60Co-γ輻照對丹香清脂顆粒中5種有效成分含量的影響

康江麗，吳 雯

（中國人民解放軍聯勤保障部隊第900醫院，福建 福州 350000）

丹香清脂顆粒是由丹參、川芎、桃仁、降香、大黃等8味中藥材組方的中藥復方制劑，屬國家基本藥物，收載于2015年版《中國藥典（一部）》，有活血化瘀、行氣通絡功效，臨床主要用于治療高脂血癥屬氣滯血瘀證者[1]。丹參和川芎為方中君藥，有活血、化瘀、活絡功效，丹參主要成分有丹參酮ⅡA和丹酚酸B[2-3]，川芎主要成分為藁本內酯、洋川芎內酯A和洋川芎內酯I等[4-5]。該顆粒現行法定標準中僅有川芎、大黃和莪術的薄層色譜鑒別項及丹參酮ⅡA的含量測定項，用于其質量控制稍顯不足。

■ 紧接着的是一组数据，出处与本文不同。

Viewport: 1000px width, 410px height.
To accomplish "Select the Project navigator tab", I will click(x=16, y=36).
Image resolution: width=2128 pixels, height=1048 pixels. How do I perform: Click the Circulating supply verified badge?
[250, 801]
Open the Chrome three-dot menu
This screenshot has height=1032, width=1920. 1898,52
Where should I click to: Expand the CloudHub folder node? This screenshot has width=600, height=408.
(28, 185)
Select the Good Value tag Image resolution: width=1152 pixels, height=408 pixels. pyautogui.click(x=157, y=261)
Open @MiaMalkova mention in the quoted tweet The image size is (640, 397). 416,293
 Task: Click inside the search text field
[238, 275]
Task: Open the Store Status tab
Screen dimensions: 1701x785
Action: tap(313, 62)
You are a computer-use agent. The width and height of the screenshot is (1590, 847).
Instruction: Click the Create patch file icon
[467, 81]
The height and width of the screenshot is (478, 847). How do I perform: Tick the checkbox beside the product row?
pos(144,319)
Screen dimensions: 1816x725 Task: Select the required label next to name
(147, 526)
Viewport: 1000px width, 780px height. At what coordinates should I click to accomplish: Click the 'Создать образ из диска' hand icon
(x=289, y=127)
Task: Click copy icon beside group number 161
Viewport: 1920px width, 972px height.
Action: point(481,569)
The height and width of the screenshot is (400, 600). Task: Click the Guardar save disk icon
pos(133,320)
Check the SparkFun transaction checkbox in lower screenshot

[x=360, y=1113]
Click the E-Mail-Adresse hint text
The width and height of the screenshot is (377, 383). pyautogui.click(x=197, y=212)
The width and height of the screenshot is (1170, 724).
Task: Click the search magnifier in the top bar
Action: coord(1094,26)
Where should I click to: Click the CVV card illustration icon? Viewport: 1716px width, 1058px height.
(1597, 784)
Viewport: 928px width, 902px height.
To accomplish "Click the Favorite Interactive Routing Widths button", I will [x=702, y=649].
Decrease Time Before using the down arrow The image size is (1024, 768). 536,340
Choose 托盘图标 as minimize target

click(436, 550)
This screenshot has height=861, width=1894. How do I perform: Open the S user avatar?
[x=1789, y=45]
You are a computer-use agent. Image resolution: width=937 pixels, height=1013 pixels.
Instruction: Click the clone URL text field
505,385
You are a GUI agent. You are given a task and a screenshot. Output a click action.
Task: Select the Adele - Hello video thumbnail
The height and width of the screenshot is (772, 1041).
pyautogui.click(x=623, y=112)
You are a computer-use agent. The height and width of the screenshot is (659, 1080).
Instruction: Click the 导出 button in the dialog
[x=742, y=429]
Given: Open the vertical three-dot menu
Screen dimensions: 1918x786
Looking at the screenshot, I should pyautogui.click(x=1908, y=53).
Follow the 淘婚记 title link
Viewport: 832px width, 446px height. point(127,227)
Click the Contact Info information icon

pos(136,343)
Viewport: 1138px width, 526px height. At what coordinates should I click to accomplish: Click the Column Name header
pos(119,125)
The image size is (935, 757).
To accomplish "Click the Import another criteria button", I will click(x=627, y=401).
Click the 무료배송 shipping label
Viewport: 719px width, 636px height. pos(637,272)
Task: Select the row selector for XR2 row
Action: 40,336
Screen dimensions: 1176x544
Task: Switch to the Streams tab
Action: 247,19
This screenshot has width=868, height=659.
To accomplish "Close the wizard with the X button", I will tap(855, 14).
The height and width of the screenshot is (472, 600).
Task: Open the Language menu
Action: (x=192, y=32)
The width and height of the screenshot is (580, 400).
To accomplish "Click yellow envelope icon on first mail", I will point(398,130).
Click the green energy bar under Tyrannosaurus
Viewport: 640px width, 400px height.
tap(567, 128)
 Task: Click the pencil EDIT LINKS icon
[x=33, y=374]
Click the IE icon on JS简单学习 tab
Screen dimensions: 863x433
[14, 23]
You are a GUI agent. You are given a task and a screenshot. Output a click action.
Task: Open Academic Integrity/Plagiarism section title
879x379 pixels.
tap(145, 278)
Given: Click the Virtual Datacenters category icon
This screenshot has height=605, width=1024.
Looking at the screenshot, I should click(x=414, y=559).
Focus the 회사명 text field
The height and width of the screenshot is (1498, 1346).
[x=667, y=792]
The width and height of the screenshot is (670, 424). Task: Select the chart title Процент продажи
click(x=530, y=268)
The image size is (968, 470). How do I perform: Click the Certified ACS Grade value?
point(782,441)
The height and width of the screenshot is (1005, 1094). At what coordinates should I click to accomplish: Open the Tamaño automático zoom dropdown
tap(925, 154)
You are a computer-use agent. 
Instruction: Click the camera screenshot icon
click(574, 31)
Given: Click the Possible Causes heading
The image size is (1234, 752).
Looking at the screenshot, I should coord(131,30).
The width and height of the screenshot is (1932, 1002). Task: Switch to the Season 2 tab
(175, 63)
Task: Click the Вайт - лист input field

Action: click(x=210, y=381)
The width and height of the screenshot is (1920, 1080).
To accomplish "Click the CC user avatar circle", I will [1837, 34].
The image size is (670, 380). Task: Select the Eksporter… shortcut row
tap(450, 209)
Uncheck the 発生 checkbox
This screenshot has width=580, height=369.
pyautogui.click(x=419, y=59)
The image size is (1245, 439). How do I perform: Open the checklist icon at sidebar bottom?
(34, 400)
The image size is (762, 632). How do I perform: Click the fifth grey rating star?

丹香清脂顆粒制作工藝復雜，為保證制劑成品質量，避免在加工和儲存過程中受到細菌污染，須采取滅菌措施。60Co-γ輻照滅菌法是以γ射線電離輻射產生的高能射線，通過物理和生物效應，破壞細菌中蛋白質的合成，從而達到殺菌效果，穿透力強、操作簡單、滅菌效果好，可在常溫下進行[6-7]。本研究中采用60Co-γ輻照丹香清脂顆粒進行滅菌，并建立高效液相色譜（HPLC）法同時測定丹香清脂顆粒中丹參酮ⅡA、丹酚酸B、藁本內酯、洋川芎內酯A和洋川芎內酯I的含量，分別考察2，5，8 kGy 3個輻照劑量對上述成分含量的影響，確定最佳有效輻照強度，為丹香清脂顆粒生產工藝中的滅菌提供參考。現報道如下。

圖1 高效液相色譜圖

1 儀器與試藥

1.1 儀器

1260型高效液相色譜儀，包括G1311A四元梯度泵、G1329A自動進樣器、G1314B-DAD檢測器、G1316A柱溫箱、Agilent-Chemistation數據處理系統（美國Agilent公司）；AUW-220D型電子分析天平（日本Shimadzu公司）；中藥粉碎機（浙江屹立工貿有限公司）；60Co-γ輻照裝置（深圳市金鵬源輻照技術有限公司）；KQ-250DB型數控超聲波清洗器（昆山市超聲儀器有限公司）；LRH-150B型生化培養箱（廣東省醫療器械廠）；ZOZ-AB型電熱恒溫干燥箱（上海躍進醫療器械廠）；YJ-875型醫用凈化工作臺（蘇州凈化設備廠）。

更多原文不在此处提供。